*Texte extrait*:
--------------------

Agriculture, écologie et paysage
La politique agricole commune et le système d'aide n'encouragent malheureusement pas les agriculteurs à modifier leurs modes de production vers un système plus respectueux de la terre, des paysages et de la diversité faunistique et floristique. Par ailleurs, de nombreux agriculteurs ont des difficultés à maintenir l'équilibre financier de leur entreprise.
Un exemple venant de Suisse nous montre que l'on peut envisager l'agriculture autrement. Je vous invite vivement à aller sur le site de la confédération suisse : http://www.bafu.admin.ch/landschaft/00522/01649/01650/index.html?lang=fr
On peut s'inspirer de leur modèle, et profiter de leur expérience.
Je trouve intéressant:
- de mettre au point des projets par exploitation agricole prenant en compte la gestion des paysages et l'amélioration de la biodiversité locale.
- d'accompagner l'agriculteur dans sa démarche en mettant à sa disposition des experts (écologues, paysagistes, ingénieurs agronome...)

--------------------

*Données fournies*:
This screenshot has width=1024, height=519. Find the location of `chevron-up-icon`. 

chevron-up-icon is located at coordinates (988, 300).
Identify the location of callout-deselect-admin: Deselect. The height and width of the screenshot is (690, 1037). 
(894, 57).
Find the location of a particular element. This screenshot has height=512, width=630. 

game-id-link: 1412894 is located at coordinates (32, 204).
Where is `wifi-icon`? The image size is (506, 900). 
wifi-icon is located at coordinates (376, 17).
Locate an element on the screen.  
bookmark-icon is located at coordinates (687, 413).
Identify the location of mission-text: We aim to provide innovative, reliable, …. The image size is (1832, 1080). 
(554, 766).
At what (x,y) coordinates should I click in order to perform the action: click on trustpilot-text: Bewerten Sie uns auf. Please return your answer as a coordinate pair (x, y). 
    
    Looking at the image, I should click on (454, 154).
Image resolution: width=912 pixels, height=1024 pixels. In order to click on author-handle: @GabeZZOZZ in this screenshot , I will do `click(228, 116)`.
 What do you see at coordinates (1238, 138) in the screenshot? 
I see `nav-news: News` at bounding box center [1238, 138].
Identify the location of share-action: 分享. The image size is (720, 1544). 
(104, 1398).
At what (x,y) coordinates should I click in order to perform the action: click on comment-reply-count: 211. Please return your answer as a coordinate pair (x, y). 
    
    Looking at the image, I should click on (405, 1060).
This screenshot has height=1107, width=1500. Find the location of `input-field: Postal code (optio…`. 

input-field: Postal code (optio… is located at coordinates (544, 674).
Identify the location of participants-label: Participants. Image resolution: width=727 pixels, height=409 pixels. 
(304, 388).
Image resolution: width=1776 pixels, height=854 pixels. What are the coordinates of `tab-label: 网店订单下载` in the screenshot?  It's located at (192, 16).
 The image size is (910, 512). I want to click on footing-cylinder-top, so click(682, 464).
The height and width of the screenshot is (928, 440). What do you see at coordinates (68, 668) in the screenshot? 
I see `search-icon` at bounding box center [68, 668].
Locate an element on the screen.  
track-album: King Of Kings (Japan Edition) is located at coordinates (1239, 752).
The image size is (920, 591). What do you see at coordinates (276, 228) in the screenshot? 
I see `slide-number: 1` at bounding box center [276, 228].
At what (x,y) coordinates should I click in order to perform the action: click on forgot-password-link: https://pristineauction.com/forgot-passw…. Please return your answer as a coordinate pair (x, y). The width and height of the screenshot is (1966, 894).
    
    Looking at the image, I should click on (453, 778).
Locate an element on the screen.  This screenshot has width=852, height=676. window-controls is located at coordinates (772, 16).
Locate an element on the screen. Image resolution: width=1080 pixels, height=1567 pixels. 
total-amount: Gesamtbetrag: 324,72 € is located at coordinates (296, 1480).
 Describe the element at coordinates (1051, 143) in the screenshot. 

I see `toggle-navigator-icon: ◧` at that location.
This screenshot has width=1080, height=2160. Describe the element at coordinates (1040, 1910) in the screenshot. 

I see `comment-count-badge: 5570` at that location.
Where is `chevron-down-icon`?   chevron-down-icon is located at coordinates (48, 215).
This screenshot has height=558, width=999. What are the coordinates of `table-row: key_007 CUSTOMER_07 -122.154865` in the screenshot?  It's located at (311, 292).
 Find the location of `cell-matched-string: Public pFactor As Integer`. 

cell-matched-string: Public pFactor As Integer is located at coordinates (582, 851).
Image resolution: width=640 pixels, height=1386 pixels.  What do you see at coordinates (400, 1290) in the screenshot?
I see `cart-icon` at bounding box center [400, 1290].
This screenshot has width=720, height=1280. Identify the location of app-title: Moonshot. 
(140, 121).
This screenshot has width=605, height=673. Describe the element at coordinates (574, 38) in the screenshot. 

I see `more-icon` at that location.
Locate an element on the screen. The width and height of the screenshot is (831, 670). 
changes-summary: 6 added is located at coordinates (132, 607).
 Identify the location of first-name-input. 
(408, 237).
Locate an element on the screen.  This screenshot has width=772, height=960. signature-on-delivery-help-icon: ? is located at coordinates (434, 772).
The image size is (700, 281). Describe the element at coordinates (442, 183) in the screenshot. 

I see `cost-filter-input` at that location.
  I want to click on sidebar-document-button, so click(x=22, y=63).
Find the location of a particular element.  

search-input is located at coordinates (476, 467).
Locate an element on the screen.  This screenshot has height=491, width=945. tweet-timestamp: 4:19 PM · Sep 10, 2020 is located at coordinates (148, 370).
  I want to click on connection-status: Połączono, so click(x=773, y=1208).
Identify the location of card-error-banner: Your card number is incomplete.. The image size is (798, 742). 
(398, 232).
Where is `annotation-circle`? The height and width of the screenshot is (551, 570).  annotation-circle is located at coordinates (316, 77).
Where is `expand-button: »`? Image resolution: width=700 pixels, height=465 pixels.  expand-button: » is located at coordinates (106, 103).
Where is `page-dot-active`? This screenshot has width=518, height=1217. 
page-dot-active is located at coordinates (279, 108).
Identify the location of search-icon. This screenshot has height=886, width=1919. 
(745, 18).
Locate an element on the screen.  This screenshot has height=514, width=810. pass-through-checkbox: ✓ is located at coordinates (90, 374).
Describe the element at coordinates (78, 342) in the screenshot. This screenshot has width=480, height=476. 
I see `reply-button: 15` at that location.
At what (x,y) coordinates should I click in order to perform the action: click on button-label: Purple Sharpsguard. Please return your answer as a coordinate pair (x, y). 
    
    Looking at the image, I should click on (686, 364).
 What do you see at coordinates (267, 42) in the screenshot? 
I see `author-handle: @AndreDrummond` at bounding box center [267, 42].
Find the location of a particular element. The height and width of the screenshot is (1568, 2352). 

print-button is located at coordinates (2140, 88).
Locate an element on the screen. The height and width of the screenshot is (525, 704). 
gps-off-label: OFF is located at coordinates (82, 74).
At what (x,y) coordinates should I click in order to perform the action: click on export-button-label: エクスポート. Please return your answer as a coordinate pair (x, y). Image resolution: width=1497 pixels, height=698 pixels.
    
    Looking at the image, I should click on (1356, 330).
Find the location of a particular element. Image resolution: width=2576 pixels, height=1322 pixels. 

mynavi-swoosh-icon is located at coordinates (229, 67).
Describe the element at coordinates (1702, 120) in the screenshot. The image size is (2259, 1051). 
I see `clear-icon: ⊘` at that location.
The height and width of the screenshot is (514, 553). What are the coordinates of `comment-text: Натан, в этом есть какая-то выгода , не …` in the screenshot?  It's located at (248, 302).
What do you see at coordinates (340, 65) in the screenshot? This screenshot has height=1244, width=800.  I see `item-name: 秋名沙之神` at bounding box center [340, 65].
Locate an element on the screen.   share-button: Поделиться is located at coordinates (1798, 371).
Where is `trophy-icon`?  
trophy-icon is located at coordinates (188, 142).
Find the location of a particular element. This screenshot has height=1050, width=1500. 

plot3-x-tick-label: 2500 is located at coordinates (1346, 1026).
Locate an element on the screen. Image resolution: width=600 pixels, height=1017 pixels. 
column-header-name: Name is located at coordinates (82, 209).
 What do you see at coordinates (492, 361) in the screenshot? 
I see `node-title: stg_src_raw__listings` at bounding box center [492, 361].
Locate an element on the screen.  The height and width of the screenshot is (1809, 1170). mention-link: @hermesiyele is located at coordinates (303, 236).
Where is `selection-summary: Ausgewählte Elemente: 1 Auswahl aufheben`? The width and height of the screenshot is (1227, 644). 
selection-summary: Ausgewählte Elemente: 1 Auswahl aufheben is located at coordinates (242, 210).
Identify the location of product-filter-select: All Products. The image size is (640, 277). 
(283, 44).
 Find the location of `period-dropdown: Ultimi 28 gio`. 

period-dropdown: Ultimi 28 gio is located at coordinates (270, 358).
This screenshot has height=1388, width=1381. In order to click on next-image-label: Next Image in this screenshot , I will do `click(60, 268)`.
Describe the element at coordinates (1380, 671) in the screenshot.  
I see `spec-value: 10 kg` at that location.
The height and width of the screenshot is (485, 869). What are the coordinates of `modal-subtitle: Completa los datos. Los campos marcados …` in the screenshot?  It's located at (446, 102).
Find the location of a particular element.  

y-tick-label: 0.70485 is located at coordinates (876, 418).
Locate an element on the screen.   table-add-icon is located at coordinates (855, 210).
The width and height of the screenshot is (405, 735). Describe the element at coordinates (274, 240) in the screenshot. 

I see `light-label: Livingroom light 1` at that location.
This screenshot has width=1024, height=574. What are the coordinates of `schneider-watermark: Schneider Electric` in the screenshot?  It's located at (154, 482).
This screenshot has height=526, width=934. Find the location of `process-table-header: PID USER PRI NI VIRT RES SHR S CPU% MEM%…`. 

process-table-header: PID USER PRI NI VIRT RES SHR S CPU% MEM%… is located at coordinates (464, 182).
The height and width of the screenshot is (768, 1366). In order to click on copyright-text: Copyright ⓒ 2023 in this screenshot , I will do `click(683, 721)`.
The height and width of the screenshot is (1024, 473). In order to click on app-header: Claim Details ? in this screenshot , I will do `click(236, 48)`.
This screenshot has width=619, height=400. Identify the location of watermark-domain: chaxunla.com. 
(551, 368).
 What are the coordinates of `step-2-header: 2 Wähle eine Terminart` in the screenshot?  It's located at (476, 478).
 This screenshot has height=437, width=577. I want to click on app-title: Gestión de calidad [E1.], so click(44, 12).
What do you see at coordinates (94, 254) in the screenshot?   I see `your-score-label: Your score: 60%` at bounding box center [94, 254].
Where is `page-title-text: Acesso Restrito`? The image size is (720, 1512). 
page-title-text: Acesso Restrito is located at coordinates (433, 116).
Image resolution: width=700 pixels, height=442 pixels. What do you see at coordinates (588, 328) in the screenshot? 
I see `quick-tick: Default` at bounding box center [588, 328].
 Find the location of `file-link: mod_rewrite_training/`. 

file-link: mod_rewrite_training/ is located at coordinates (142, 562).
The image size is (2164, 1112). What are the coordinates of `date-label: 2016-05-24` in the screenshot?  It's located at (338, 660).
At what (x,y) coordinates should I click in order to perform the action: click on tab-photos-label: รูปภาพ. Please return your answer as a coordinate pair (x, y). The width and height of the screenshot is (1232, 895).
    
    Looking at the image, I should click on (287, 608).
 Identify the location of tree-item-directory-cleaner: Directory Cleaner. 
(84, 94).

--------------------

*Liste des activités*:
(A) Reprenez le passage du texte sur l'agriculture et le paysage en commençant par "Agriculture, écologie et" et en allant jusqu'à "de leur entreprise.". Remplacez-y "agriculteurs" par "exploitants".
(B) Dites si chaque affirmation s'accorde avec le texte sur l'agriculture et le paysage. Répondez par oui ou non et citez les mots du texte qui tranchent.
(i) La politique agricole commune incite les agriculteurs à changer leurs modes de production.
(ii) L'exemple présenté vient de Suisse.
(iii) Parmi les experts à mettre à disposition figurent des paysagistes.
(C) Répondez à ces questions d'après le texte sur l'agriculture et le paysage.
(i) Qu'est-ce que de nombreux agriculteurs ont des difficultés à maintenir ?
(ii) Sur quel site le texte invite-t-il à aller ?
(iii) Pour quelle unité les projets doivent-ils être mis au point ?

*Réponses par numéro*:
(A)
Agriculture, écologie et paysage
La politique agricole commune et le système d'aide n'encouragent malheureusement pas les exploitants à modifier leurs modes de production vers un système plus respectueux de la terre, des paysages et de la diversité faunistique et floristique. Par ailleurs, de nombreux exploitants ont des difficultés à maintenir l'équilibre financier de leur entreprise.

(B)
(i) Non : « n'encouragent malheureusement pas les agriculteurs à modifier leurs modes de production »
(ii) Oui : « Un exemple venant de Suisse »
(iii) Oui : « écologues, paysagistes, ingénieurs agronome... »

(C)
(i) L'équilibre financier de leur entreprise.
(ii) Le site de la confédération suisse.
(iii) Par exploitation agricole.